Using the data below, gather each line that includes the word "with".
----- DATA FOR THE TASK -----
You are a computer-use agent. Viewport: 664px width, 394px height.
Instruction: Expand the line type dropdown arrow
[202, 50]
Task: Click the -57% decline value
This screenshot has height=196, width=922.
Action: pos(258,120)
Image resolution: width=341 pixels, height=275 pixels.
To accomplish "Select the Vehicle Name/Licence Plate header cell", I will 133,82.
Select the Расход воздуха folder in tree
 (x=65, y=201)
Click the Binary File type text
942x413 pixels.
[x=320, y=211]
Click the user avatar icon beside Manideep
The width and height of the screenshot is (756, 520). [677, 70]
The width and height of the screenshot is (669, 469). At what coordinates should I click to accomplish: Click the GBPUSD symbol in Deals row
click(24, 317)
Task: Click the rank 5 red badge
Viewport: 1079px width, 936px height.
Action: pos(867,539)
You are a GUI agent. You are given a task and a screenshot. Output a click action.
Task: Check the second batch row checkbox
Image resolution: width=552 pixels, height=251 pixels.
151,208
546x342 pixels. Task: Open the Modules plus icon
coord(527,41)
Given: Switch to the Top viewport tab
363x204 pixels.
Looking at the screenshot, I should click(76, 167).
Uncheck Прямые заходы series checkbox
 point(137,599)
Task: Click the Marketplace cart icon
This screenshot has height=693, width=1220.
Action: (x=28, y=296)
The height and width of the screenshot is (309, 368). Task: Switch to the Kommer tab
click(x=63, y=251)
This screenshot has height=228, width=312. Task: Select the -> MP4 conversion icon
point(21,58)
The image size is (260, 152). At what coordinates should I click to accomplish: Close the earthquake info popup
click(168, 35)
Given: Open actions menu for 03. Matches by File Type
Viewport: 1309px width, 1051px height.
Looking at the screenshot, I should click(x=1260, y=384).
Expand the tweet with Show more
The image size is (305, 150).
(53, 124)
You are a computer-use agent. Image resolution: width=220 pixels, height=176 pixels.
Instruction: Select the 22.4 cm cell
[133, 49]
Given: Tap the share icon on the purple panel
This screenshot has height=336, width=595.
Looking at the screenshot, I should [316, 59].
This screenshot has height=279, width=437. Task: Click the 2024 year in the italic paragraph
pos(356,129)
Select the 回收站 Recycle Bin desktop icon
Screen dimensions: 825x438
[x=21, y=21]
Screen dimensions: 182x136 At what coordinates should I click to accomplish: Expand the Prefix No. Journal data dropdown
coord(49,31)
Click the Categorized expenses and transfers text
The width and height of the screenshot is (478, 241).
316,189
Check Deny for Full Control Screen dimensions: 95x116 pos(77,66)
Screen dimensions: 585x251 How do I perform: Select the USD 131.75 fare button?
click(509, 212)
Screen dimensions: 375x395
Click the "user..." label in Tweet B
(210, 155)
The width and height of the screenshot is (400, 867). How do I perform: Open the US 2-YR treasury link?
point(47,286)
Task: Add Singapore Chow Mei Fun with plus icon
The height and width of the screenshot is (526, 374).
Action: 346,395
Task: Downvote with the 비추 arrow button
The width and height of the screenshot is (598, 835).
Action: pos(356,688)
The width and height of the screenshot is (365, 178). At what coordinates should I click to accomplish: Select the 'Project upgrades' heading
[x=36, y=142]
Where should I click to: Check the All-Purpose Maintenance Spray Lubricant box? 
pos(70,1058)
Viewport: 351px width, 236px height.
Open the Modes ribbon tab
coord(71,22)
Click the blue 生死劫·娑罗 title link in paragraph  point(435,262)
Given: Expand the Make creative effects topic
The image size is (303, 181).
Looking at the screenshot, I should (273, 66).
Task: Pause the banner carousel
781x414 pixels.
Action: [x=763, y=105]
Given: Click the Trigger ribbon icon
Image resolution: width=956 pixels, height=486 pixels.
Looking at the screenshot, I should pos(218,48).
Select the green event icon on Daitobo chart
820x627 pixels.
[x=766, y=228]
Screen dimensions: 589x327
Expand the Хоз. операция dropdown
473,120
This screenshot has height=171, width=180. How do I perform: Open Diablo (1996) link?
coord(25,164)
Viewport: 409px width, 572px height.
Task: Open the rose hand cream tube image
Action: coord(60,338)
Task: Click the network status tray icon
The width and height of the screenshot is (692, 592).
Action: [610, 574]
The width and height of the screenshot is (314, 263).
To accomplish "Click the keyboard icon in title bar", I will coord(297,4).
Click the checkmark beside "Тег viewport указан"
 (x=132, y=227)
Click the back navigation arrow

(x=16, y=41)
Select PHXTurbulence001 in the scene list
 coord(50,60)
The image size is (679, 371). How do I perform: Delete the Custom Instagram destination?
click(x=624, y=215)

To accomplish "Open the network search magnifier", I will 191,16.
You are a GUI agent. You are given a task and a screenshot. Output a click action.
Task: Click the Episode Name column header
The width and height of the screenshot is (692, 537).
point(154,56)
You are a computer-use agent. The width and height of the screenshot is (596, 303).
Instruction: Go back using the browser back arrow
-----
**WRITTEN RESPONSE**
Expand the tweet with Show more
Task: Add Singapore Chow Mei Fun with plus icon
Task: Downvote with the 비추 arrow button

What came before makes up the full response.